Si le régime totalitaire est spécifique et ne se ramène pas purement et simplement à un régime autoritaire à cause de la radicalité du mal et du rôle de l’idéologie, c’est- à-dire que si la source centrale du pouvoir n’est pas la seule autorité, cela ne signifie pas qu’il soit impossible de voir à l’œuvre certains effets néfastes de l’autorité. Comme Arendt le montre à travers le cas d’Eichmann4, l’autorité aurait joué notamment un rôle dans la participation active de certains citoyens qui pourtant auraient pu passer pour des individus parfaitement normaux.
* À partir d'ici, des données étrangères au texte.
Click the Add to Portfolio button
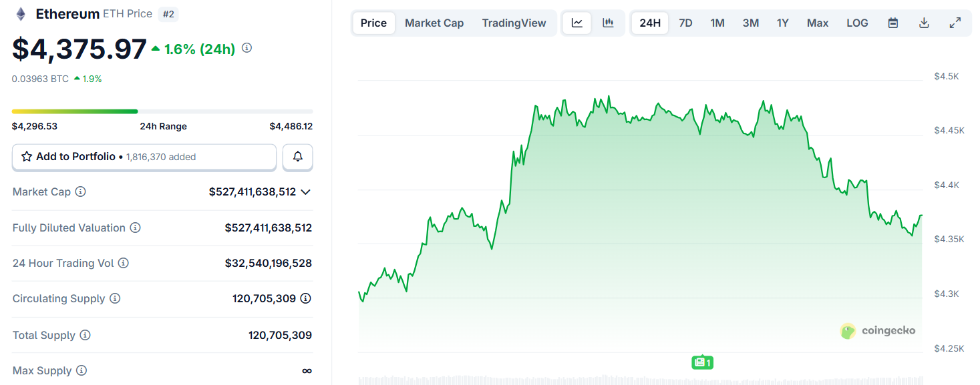Image resolution: width=980 pixels, height=385 pixels. (x=144, y=157)
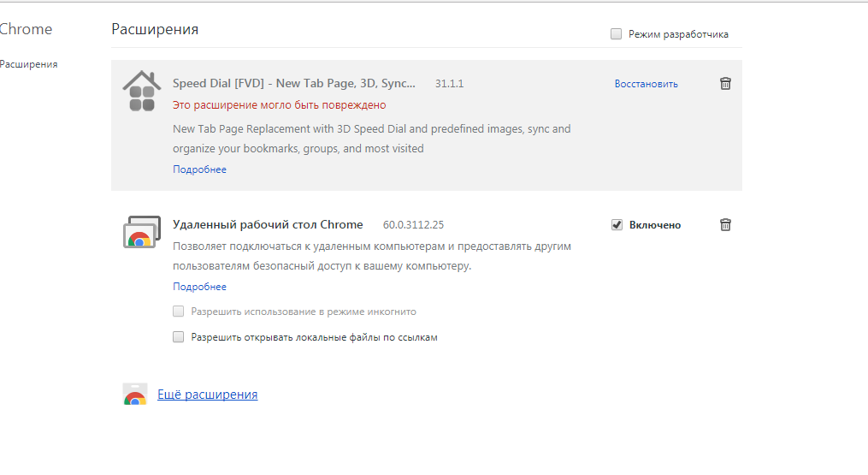The width and height of the screenshot is (868, 475).
Task: Click the Chrome heading in the sidebar
Action: coord(26,29)
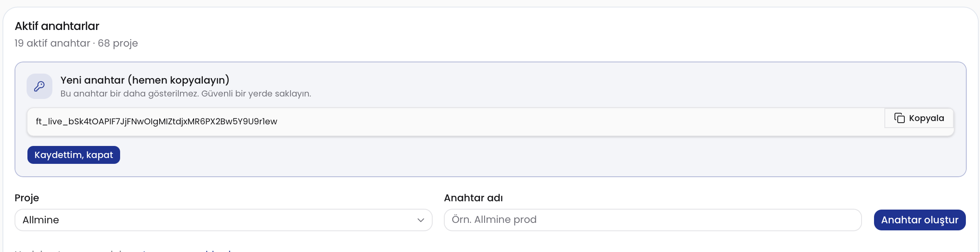Click the Anahtar adı field label

tap(473, 198)
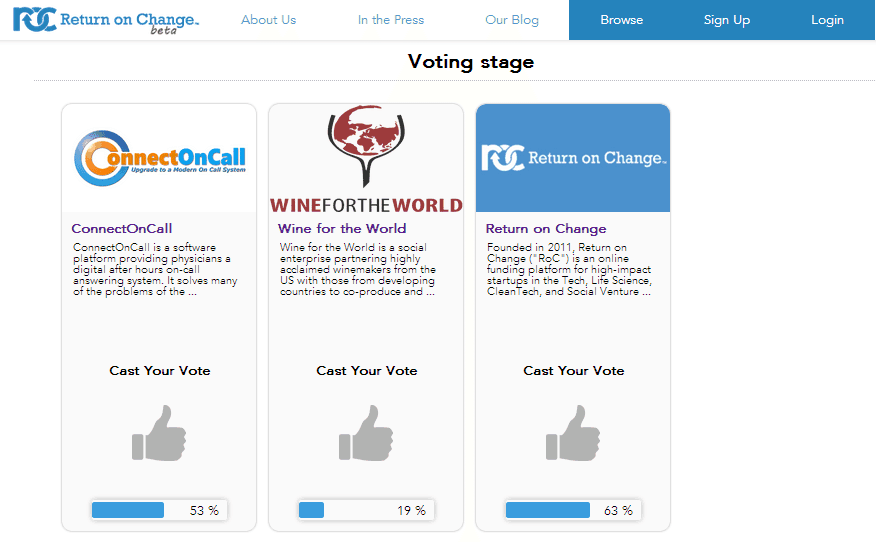Click the Login button

(x=827, y=20)
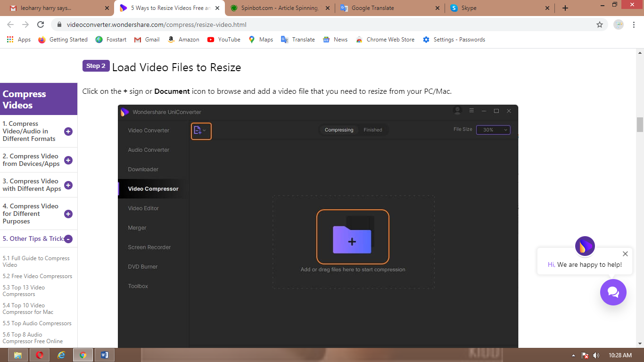
Task: Open the Opera browser from the taskbar
Action: point(40,355)
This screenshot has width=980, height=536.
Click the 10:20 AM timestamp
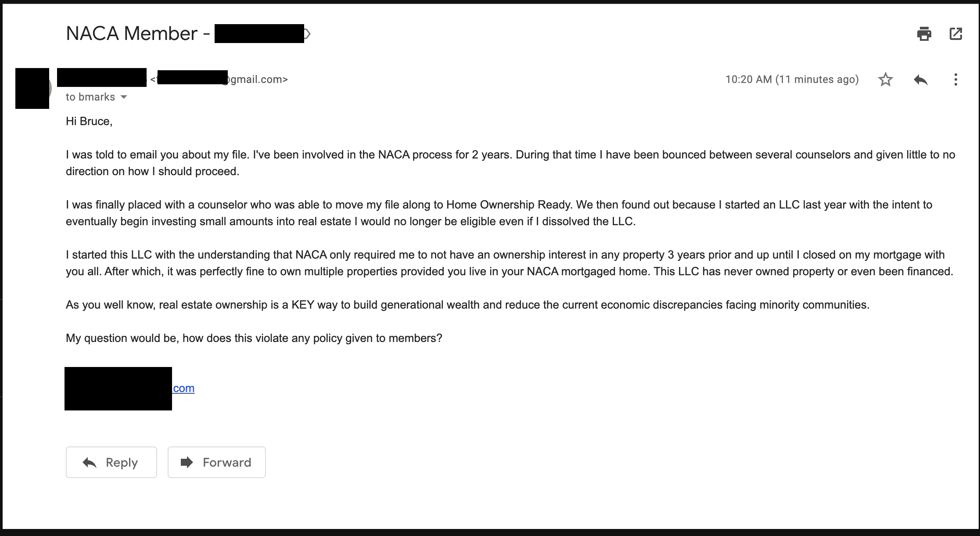click(x=792, y=79)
Lorsque Eichmann est arrêté en 1960, il est considéré par tous comme un démon, un sadique, un antisémite radical ou encore un psychopathe. En réalité, Arendt considère que ce type de jugement est stéréotypé et permet de se dire que la participation à un génocide suppose d’être anormal. En prenant le contre-pied de cette position habituelle, Arendt prend le parti de croire les affirmations de Eichmann et elle est alors marquée par sa banalité. Homme médiocre, qui aspire à la reconnaissance de son prochain, ni assassin, ni sadique, ni même antisémite profondément convaincu. L’auteur défendra alors sa thèse de la banalité du mal qu’il faut comprendre non comme l’affirmation de la normalité des crimes commis ou de leur peu d’importance mais bien comme la possibilité pour n’importe quel individu banal de participer à un mal radical. L’autorité joue ici un rôle important et un événement particulier doit permettre de le mettre en exergue. Cet événement est le suivant : la conférence de Wansee en janvier 1942 pendant laquelle la solution finale a été annoncée officiellement5. La question que pose Arendt est la suivante : comment un individu somme toute assez banal peut abandonner sa conscience morale et commettre les pires des crimes sans même s’en rendre compte ?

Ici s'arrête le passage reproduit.